Their record appears decent, but part of that may be their recency.  The BBB has them rated A- with no complaints, but they registered in November, 2012.  Stratawatch gave Top Vision Realty good rating, but there is absolutely no transparency on how that rating is generated. I found some more photos and information on the MINI Impression project.  It appears to be a similar scale to what is proposed here, and has some interesting features if google translate is to be believed. 
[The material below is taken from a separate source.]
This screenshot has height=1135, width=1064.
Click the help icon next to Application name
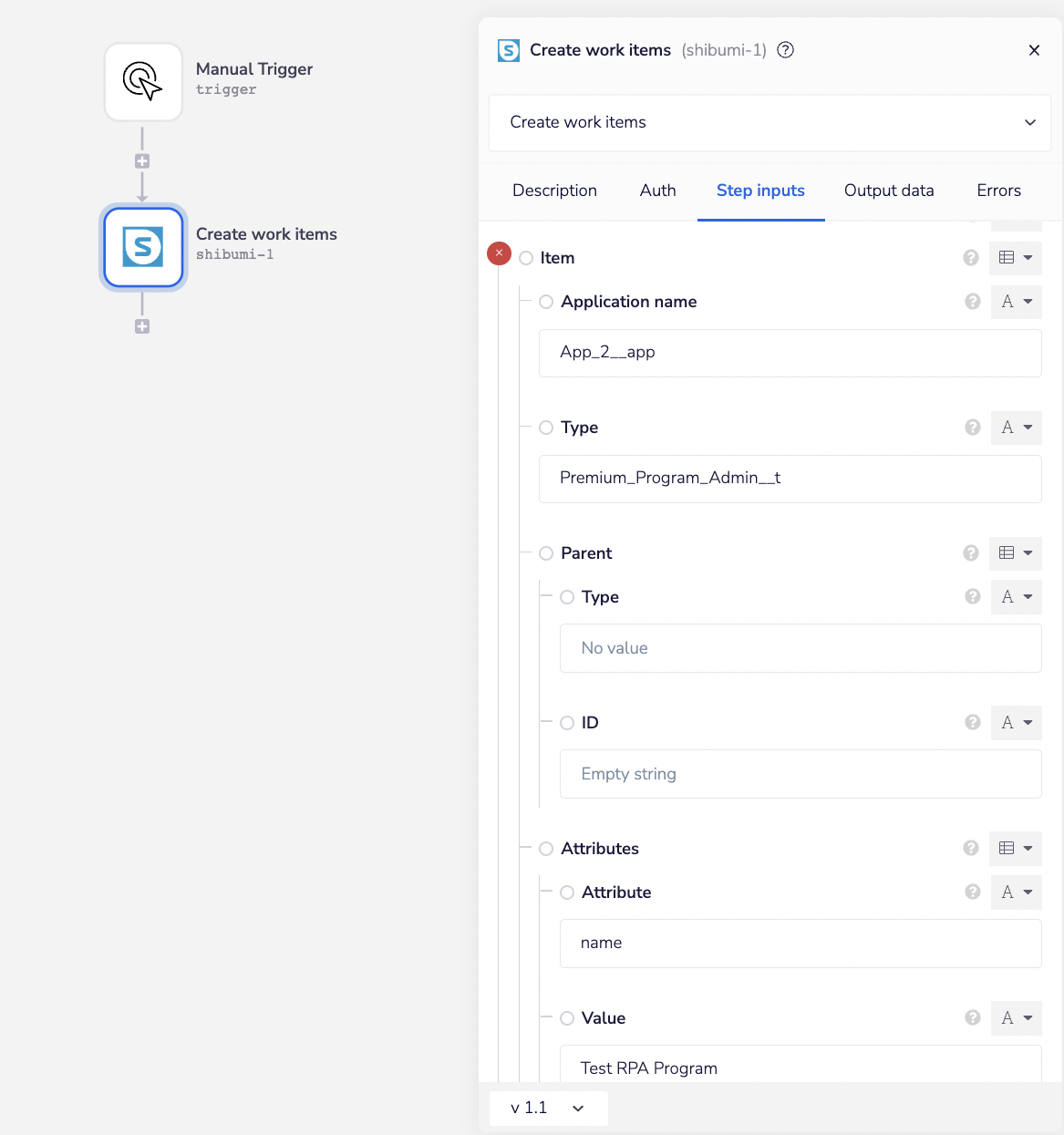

However, building a tower in Metro Vancouver is vastly different than building a suburban mansion, and quite different than building a tower in Dalian, China.  Does Top Vision have the necessary experience or partners involved to ensure a safe, durable building suitable for our environment is designed and constructed?  Codes set a minimum, but this tower is expected to last 50 to 100 years. We want to be sure whoever is developing it has a good idea what they're doing. 

Parking

As usual, the development is requesting to come up short on parking spaces.  Now that the Front Street Parkade is definitely going (hooray!) we can’t be cutting downtown parking, especially given a significant commercial space will be included in the development.  Give credit where it’s due – proximity to the skytrain, any features they include to reduce traffic demand, but don’t let this create spillover problems into the rest of the area.  Council appears to be holding fairly firm here. 

Commercial Space

One of the proposals from the developer to address the parking visibility concern was to eliminate the top level of parking and expand the parking on the levels below.  This comes with a price, though, elimination of half of the original 23,500 square feet of office space. 

That price is too high to pay.  All of Metro Vancouver has been focused on building out condos as prices have flown into the stratosphere.  It’s quick, (relatively) easy money for the developers, and then they get to go away and leave any problems down the road for the individual unit buyers.  Creating living space but no working space makes an unbalanced community – a suburb built vertically instead of horizontally.  

The land around the skytrain stations is high value, and very limited.  We need to use it to its full potential.  Making a space where people come as well as people go.  The Anvil Centre is a start, and this development will follow with some needed new office space in New West.  I’m glad to see Council holding firm here as well.

Overall, I think this project brings a lot of potential good to the area.  However, it needs to be executed well to deliver that.  If not, it will bring decades of eyesore and grief to the city.  Take the time to get it right now – we’ll be stuck with it for a long time.